As always on the front lines of science, the “books” are not by any means closed in regard to the relationship between diabetes mellitus and cancer; as the prominent Whitehall study [2] shows, we are, in spite of the 25-year history of data collection, just at the beginning. This study also shows a correlation between the status of a diabetes illness and the incidence of pancreas, liver and lung carcinoma, but demands more and particularly longitudinal laboratory analyses in order to make an adequately assured assertion; a population based case control study in Houston (USA) reports a reduced risk of prostate cancer in diabetes mellitus patients [5]. The role of genetic factors in these processes must still be investigated. The fact remains, as shown in Figure 4, that every citizen and every patient has the option of engaging in nutritional physiological (preventional or curative) support in his/her health or illness.

It has been increasingly recognized in oncology in the recent past that aggressive therapy protocols intrinsically carry the risk that the patient‘s consitution declines due to malnutrition, that constitutively stems from the chemotherapy and radiation therapy, and that the risk of mortality increases. In vitro and in vivo research efforts are increasingly being made, in order to understand the correlation between cancer therapies and essential nutrition. An in vitro study from Roomi et al. [19] shows that a particular composition of lysin, prolin, arginin, ascorbate, and epigallocatechin gallate is an excellent candidate for the additional use in the osteosarcoma therapy, because this mixture inhibits cell invasivity, secretion of MMPs (metalloproteases) and VEGF (angiogenesis factors). The scientific community has recognized early on that the fatal correlation between diabetes and cancer as described here must be resolutely counteracted with nutritional regulation, if the prognosis for cancer patients is to improve. The Spanish working group of Leon-Sanz [13] (Abbot SPAI97-004 Study Cooperative Group) recently comparitively examined the effect of a high carbohydrate diet (precitene diabet) and a low carbohydrate high mono unsaturated fat diet (Glucerna), both with diabetics and with head and neck carcinoma patients; the read-out parameters were an adequate glucose and lipid control, because many aggressive oncological therapies often pathologically influence these parameters considerably. Thereby it turned out that Glucerna hardly influenced the glucose and lipid levels and therefore should be preferred in the additive, therapeutic nutrition in oncology.

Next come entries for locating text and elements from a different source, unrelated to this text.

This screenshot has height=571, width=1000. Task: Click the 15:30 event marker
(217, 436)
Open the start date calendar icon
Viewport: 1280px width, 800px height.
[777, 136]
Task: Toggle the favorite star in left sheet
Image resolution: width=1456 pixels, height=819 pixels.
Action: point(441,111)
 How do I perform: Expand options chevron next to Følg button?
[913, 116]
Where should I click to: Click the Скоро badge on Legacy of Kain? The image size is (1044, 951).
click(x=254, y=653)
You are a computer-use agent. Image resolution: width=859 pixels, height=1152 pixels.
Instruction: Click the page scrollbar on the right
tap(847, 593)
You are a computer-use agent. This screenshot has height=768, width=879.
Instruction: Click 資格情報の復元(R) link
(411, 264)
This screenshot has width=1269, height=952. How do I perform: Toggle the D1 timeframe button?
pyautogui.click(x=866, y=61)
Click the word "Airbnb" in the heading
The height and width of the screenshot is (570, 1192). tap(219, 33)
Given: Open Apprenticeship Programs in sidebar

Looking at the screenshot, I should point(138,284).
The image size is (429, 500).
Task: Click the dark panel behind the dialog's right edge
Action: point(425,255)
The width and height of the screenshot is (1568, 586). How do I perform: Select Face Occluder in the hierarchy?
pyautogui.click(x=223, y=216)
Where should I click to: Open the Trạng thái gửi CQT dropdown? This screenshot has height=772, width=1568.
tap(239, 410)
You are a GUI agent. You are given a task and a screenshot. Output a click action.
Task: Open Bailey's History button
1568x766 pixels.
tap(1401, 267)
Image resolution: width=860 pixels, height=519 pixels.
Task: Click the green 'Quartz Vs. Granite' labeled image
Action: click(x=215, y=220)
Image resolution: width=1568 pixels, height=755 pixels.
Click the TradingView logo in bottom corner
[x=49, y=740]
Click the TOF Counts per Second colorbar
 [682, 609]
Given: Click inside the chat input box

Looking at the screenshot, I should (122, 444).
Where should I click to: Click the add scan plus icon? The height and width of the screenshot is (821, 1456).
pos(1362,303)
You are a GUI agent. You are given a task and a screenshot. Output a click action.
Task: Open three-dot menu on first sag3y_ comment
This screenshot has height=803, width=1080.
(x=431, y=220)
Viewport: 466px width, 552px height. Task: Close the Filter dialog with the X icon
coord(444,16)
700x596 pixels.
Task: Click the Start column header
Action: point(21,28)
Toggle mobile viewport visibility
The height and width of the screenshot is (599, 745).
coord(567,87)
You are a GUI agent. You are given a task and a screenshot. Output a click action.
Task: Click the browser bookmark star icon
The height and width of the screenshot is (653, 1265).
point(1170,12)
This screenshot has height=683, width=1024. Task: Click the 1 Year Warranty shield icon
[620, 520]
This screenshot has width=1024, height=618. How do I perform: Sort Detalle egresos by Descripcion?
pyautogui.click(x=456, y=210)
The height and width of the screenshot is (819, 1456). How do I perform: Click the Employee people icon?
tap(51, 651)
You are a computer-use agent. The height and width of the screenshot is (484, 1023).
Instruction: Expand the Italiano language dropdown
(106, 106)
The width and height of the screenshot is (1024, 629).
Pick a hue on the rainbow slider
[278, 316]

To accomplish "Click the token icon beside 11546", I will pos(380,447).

The clearer the clinical and molecular-biological correlations between the illnesses diabetes and cancer become in the future, the more often shall nutrition-oriented recommendations be made from scientists, so that the attending physician can counsel his patients individually to arrange his diet with known nutritional components, which can additively or synergistically support standard therapy regiments. It is to be wished that this disease correlation (cancer and diabetes) would be taken seriously in Germany for the patients‘ benefit, and evidenced-based nutrition regiments would be executed as a matter of course as an integral part in a broad treatment concept; thereby a competitive diversity would satisfy the needs of the individual patient.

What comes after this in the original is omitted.